== Teks Sumber ==

Archive for September 2016

Belajar Mengalahkan Diri Sendiri


“Karena manusia bukan Tuhan yang tahu segala yang tersimpan dalam hati dan pikiran. Maka katakanlah, agar orang lain mengerti dan setiap masalah terselesaikan tanpa adanya masalah baru” (Anonim)

Satu setengah tahun lalu
saat menghadiahi Emak sarjana pendidikan
sekaligus menjadi sarjana pertama dalam keluarga :)
Sebagai perempuan termuda di rumah, bisa dibilang saya adalah perempuan yang paling keras kepala. Tidak kalah dengan keras kepalanya Emak. Meskipun sama-sama keras kepala, kami memiliki satu perbedaan. Emak menunjukkan kekeraskepalaannya dengan ucapan, sedangkan saya menunjukkan kekeraskepalaan saya dengan diam.

Terbayang bagaimana jika kami sedang marah? Ya, emak akan terus berbicara dan saya akan terus diam untuk menunjukkan kemarahan saya. Buruknya lagi, saya baru saja melewati masa marahan saya dengan Emak di hari ini, tepat di Hari Raya Idul Adha ini.

Semua ini bermula dari argument kami tentang pembagian tugas di rumah. Emak dan bapak memiliki usaha kecil-kecilan berjualan soto di salah satu perkantoran di Jakarta. Sementara itu saat ini saya sedang bekerja sebagai asisten dosen di salah satu kampus swasta, mengajar private anak berkebutuhan khusus pada malam hari, sambil belajar untuk mempersiapkan kuliah di Eropa. Sayangnya, meskipun saya sudah berusaha untuk mendapatkan beasiswa keluar negeri, tapi Emak dan Bapak belum meresui saya. Hingga kekecewaan saya memuncak saat saya memilih belajar dibandingkan membantu kakak di dapur untuk keperluan dagang esok harinya.

Emak marah. Seperti biasa membandingkan saya dengan anak tetangga atau sepupu yang lainnya. Lalu semuanya merambat pada kesalahan-kesalahan sebelumnya yang kembali disebut. Alhasil, malam itu saya meninggalkan buku-buku saya dan mengerjakan apa yang Emak minta, meskipun sambil sedikit menangis.

===

- _Tantangan_
Lanjutkan cerita tentang belajar mengalahkan diri sendiri di atas, mulai setelah kalimat terakhirnya. Materi berikut tidak ada hubungannya dengan teks di atas.

== Daftar Entri ==

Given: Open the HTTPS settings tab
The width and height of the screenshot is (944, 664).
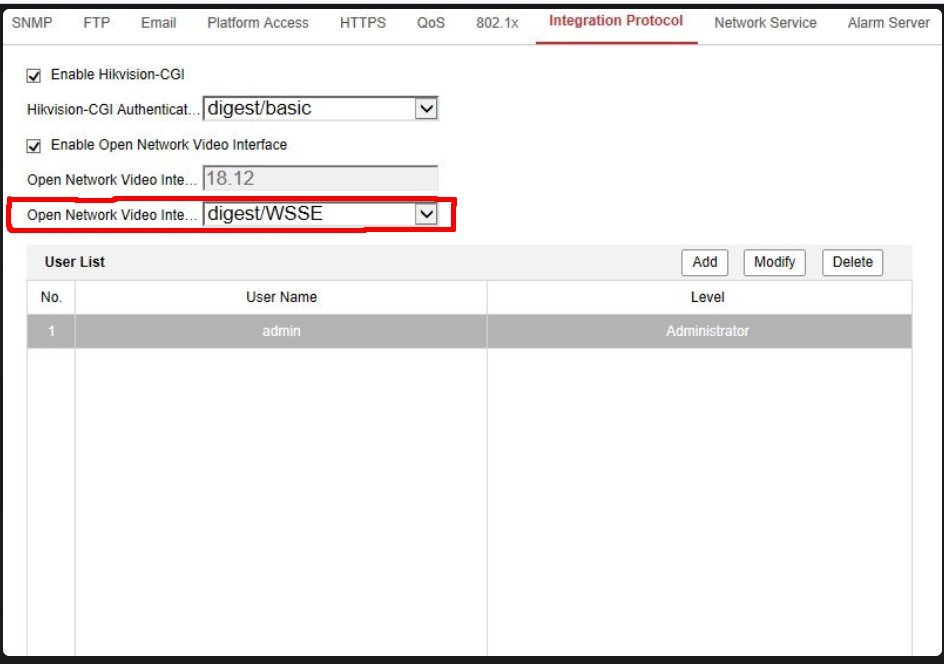Looking at the screenshot, I should coord(362,23).
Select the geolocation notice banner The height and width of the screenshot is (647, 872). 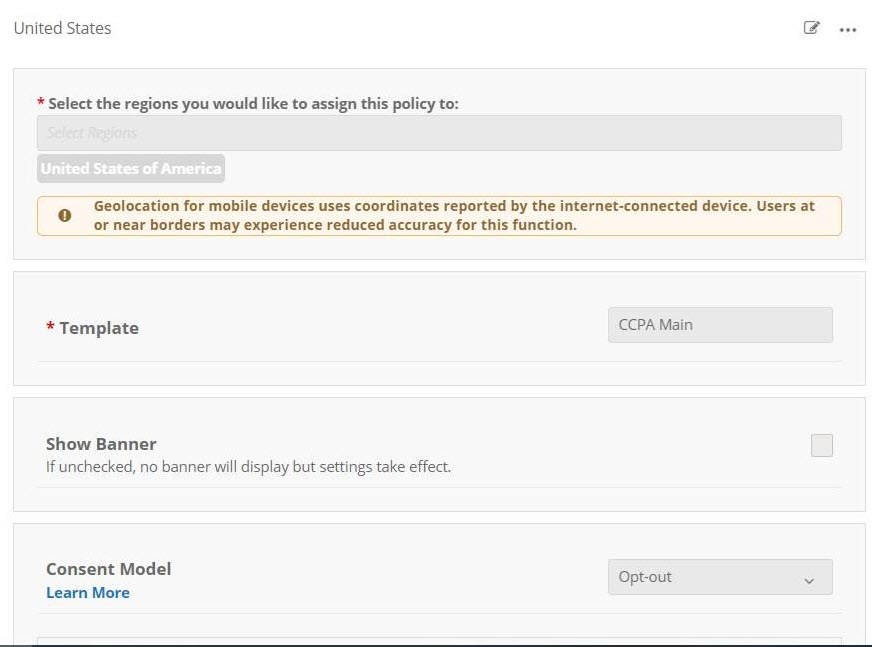pos(438,215)
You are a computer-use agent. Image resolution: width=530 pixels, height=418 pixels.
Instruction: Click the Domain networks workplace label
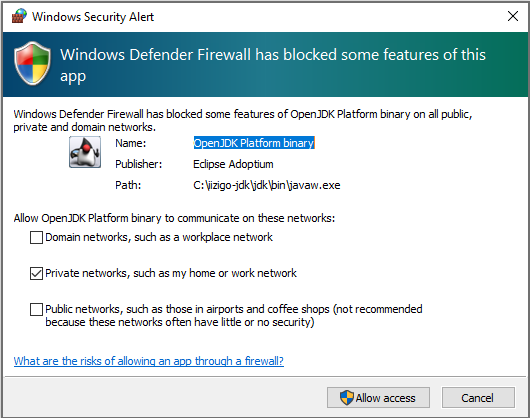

===

- _Hasil Tugas_
Saya menangis bukan karena diminta bekerja membantu menyiapkan dagangan. Saya menangis karena saya tidak mengerti apa yang harus saya lakukan dengan dagangan yang selama ini diurus oleh Emak dan kakak saya. Ditambah lagi Emak yang memberikan perintah berurutan. Saya selalu merasa bingung jika diberi perintah berurutan atau diberikan daftar perintah lebih dari dua secara langsung dan bersamaan. Tapi Emak dan orang-orang rumah lainnya tidak memahami saya. Yang saya tahu –berdasarkan ilmu pendidikan khusus yang sedang saya geluti saat ini, kurang mampu menerima perintah secara berurutan adalah salah satu tanda disleksia. Setelah saya telusuri dan ingat-ingat lebih jauh lagi, memang sejak kecil saya tidak bisa diberi perintah berurutan. Kalaupun saya melakukannya, saya akan melakukannya sambil menangis kebingungan karena tidak paham mana yang harus dilakukan duluan.

Lanjut pada cerita saya pada malam itu. Semuanya saya coba lakukan seperti apa yang dilakukan Emak dan kakak. Demikian pula keesokan harinya, saya melakukan apa yang seharusnya saya lakukan sebagai pengajar sekaligus anak. Mengajar, menyapu, mengepel, dan menyeterika pakaian saya lakukan dengan cukup baik hari ini.

Sayangnya, saat saya bangun pukul setengah dua malam untuk shalat, saya mendengar Emak sedang mengomel sendirian di dapur. Beberapa omelannya tentang pekerjaan untuk keperluan berdagang esok hari yang belum selesai dikerjakan oleh kami anak-anaknya. Sisanya adalah kemarahan Emak kepada saya. Refleks saat itu juga saya tidak jadi beranjak keluar kamar. Saya malah menangis semalaman hingga mata saya sembab.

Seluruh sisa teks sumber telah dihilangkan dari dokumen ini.